RECORDS TO USE »
----

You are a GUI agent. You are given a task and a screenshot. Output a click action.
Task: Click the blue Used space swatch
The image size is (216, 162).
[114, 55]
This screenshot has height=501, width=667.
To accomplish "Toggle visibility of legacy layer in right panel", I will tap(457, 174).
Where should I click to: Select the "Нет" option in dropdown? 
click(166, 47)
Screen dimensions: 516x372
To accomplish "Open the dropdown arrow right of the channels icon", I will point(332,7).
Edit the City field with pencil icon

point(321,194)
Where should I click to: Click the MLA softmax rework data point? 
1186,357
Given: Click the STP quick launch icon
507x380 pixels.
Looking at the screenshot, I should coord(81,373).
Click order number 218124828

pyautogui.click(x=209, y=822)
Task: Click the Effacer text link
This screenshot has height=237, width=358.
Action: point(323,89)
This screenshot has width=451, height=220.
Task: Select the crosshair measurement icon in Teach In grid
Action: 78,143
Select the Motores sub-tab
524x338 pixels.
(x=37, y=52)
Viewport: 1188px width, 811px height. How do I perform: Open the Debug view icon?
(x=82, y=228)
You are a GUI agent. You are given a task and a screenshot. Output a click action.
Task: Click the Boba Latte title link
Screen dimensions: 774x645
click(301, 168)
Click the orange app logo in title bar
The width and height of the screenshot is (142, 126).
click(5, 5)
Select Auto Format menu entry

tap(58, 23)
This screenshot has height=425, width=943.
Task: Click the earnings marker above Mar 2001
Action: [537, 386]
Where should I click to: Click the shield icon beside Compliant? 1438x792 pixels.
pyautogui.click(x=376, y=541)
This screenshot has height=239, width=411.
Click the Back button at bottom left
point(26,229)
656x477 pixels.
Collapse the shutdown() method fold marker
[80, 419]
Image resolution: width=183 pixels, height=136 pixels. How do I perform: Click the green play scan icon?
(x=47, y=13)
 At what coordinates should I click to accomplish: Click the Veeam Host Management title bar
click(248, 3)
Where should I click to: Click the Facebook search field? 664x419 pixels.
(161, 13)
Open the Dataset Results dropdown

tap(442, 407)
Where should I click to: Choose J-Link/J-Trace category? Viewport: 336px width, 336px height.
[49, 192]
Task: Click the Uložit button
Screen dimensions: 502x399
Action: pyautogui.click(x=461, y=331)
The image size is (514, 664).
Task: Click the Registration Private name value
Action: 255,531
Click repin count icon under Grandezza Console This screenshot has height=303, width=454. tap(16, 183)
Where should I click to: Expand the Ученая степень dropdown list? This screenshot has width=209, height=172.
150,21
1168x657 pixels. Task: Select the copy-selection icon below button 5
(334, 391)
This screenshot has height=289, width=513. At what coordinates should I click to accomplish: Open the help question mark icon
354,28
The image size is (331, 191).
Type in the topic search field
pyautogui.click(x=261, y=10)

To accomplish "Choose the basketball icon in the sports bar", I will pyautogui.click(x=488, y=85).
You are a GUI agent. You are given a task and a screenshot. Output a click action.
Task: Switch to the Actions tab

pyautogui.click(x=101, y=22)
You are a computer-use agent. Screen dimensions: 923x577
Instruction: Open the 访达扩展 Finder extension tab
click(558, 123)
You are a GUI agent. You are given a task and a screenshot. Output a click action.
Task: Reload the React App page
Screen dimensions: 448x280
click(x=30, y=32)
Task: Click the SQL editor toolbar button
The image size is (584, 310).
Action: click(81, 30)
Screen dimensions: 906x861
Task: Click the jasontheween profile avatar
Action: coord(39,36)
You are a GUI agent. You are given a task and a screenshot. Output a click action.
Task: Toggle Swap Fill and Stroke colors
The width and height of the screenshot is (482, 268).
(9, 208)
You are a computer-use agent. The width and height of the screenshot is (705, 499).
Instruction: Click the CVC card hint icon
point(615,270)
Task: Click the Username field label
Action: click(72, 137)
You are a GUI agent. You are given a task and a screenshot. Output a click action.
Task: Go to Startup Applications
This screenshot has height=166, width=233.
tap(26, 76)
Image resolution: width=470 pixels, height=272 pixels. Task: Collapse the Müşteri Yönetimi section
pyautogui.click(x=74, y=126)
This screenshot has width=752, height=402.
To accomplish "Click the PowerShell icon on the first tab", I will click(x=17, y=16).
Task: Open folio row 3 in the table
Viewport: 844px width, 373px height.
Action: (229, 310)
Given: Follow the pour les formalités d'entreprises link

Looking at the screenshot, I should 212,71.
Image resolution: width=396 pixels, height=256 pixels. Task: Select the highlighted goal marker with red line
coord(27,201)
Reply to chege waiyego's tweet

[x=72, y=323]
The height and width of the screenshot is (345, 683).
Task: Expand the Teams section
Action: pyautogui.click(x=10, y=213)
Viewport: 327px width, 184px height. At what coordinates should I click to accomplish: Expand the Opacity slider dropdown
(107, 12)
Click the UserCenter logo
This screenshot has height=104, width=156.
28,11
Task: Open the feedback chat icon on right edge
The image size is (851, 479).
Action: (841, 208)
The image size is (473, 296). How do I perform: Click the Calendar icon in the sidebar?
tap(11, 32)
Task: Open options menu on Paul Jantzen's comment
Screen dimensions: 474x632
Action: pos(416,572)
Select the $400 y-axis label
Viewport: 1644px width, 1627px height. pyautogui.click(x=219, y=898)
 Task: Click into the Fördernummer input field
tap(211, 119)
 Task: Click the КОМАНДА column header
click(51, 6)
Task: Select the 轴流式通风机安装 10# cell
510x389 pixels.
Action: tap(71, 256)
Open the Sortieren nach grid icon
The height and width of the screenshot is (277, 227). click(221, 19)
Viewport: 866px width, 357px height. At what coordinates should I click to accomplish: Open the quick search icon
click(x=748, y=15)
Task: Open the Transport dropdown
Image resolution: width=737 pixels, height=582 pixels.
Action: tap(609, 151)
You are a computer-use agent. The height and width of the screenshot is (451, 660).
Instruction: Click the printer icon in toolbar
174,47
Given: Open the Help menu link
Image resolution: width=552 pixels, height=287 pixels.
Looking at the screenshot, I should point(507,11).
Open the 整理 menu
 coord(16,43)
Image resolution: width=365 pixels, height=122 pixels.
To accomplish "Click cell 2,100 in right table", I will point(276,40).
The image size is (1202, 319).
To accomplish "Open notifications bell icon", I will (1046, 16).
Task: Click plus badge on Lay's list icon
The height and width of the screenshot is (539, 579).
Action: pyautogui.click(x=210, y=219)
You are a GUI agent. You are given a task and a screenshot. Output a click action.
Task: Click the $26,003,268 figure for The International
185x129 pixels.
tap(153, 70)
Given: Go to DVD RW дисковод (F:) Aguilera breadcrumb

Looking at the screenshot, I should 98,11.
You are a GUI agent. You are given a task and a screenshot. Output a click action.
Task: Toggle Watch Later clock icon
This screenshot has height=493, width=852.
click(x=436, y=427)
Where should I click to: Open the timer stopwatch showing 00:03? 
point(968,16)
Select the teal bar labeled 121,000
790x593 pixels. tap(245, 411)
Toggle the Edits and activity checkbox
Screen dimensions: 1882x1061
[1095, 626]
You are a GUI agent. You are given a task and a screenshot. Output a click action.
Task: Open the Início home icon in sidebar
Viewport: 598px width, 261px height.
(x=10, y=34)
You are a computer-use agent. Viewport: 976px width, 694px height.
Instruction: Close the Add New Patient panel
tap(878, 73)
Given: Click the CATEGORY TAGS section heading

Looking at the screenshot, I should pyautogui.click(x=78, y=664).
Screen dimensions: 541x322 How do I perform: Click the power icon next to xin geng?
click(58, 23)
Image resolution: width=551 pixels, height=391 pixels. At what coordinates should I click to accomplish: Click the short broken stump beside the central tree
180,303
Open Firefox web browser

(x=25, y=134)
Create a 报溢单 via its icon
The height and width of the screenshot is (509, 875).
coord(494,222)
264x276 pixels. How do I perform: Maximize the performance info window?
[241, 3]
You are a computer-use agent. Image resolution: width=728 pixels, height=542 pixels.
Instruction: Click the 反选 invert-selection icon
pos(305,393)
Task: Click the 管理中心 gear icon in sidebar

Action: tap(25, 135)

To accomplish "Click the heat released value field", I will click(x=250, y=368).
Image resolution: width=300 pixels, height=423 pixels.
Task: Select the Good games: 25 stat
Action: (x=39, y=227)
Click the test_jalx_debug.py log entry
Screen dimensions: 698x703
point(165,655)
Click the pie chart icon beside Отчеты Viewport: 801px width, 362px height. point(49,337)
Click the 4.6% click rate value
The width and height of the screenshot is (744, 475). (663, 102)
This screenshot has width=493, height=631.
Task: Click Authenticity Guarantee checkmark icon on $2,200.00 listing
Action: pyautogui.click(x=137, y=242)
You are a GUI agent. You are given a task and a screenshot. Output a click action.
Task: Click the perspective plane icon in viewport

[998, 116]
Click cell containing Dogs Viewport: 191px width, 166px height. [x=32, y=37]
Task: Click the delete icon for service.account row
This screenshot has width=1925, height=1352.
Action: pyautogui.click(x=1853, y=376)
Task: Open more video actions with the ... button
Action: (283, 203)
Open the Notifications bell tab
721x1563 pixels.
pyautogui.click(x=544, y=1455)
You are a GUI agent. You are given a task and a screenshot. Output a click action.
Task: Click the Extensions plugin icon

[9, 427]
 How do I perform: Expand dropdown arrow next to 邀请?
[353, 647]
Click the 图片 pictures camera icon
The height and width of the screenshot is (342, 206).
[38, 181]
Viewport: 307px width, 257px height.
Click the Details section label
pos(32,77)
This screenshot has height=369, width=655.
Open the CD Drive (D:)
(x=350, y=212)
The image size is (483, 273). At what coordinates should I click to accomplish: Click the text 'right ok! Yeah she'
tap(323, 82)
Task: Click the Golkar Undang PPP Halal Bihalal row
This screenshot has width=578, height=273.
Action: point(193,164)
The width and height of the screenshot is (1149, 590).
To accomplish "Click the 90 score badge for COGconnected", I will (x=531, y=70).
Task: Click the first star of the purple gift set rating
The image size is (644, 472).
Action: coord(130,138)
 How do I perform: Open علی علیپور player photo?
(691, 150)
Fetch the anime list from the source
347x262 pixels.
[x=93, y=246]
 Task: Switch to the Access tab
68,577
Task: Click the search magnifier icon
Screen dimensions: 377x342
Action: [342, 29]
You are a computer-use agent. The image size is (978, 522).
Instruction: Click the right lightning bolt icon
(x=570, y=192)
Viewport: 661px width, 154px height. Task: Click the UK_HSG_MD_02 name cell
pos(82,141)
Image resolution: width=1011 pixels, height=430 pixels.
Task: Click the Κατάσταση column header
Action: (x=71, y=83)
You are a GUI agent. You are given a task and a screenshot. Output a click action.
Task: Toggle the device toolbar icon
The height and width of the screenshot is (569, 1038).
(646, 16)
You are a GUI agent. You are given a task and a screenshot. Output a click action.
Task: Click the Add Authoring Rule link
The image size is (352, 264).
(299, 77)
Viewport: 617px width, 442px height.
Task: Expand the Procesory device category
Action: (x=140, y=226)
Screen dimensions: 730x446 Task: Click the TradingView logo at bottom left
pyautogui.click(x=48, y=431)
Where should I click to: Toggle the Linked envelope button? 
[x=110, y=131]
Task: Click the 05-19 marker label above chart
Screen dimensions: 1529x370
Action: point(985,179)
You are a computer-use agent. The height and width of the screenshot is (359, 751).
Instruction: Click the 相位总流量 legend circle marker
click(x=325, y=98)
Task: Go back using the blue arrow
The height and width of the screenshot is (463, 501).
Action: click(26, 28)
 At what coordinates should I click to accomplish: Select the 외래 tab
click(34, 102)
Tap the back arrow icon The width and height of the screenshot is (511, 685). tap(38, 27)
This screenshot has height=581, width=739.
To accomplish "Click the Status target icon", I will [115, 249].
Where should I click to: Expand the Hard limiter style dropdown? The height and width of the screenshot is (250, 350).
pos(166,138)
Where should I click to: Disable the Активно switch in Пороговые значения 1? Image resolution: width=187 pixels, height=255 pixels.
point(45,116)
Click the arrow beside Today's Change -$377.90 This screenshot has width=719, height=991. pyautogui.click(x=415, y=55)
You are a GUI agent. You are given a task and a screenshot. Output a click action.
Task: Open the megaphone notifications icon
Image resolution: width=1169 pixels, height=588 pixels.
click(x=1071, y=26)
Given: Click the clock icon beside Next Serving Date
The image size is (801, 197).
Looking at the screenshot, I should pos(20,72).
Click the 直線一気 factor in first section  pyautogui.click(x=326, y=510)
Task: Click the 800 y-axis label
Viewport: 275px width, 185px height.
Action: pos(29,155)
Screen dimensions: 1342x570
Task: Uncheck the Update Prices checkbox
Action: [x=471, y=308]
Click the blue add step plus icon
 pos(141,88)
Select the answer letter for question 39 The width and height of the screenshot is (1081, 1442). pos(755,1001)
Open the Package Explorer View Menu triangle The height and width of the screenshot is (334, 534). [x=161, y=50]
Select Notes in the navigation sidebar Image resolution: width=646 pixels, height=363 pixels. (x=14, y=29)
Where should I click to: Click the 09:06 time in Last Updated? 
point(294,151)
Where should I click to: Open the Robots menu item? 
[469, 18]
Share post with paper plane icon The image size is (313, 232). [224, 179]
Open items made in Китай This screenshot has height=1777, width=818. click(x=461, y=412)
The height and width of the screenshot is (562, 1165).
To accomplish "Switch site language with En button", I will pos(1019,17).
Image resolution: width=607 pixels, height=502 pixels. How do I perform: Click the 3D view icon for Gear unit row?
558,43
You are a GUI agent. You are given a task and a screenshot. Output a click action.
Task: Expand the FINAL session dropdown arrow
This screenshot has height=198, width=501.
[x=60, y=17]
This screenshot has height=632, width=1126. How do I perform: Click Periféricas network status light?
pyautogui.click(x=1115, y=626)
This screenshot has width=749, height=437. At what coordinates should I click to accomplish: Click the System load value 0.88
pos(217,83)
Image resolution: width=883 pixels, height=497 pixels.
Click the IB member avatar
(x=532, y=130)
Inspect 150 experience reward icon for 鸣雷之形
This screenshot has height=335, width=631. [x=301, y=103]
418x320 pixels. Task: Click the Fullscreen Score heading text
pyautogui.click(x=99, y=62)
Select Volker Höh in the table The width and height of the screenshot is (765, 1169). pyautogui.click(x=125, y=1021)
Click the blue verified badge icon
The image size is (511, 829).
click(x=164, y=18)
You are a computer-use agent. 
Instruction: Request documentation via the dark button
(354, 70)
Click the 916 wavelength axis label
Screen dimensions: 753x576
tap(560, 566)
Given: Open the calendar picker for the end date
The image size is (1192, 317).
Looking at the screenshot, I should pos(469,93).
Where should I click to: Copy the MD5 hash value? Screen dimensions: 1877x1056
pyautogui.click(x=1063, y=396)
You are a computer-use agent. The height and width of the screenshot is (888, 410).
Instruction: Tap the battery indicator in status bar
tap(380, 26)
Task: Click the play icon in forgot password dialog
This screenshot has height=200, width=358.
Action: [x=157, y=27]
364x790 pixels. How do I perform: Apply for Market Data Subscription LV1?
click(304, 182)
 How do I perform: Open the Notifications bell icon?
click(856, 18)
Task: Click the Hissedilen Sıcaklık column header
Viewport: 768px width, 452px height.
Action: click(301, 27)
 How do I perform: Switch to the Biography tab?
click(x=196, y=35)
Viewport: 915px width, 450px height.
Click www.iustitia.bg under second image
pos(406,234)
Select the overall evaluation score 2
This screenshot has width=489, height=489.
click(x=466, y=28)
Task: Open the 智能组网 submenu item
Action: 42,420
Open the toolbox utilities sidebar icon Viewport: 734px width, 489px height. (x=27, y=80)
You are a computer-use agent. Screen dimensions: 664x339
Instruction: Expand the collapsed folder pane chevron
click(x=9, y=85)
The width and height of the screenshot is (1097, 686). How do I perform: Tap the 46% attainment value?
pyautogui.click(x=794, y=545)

----

PROBLEM »
Wherever the string "computer" occurs in the data, copy the line that holds it.

SOLUTION BELOW »
You are a computer-use agent. Screen dimensions: 923x577
You are a computer-use agent. The width and height of the screenshot is (705, 499).
You are a computer-use agent. The height and width of the screenshot is (451, 660).
You are a computer-use agent. Viewport: 976px width, 694px height.
You are a computer-use agent. Image resolution: width=728 pixels, height=542 pixels.
You are a computer-use agent. The image size is (978, 522).
You are a computer-use agent. The height and width of the screenshot is (359, 751).
You are a computer-use agent. 
You are a computer-use agent. The height and width of the screenshot is (888, 410).
You are a computer-use agent. Screen dimensions: 664x339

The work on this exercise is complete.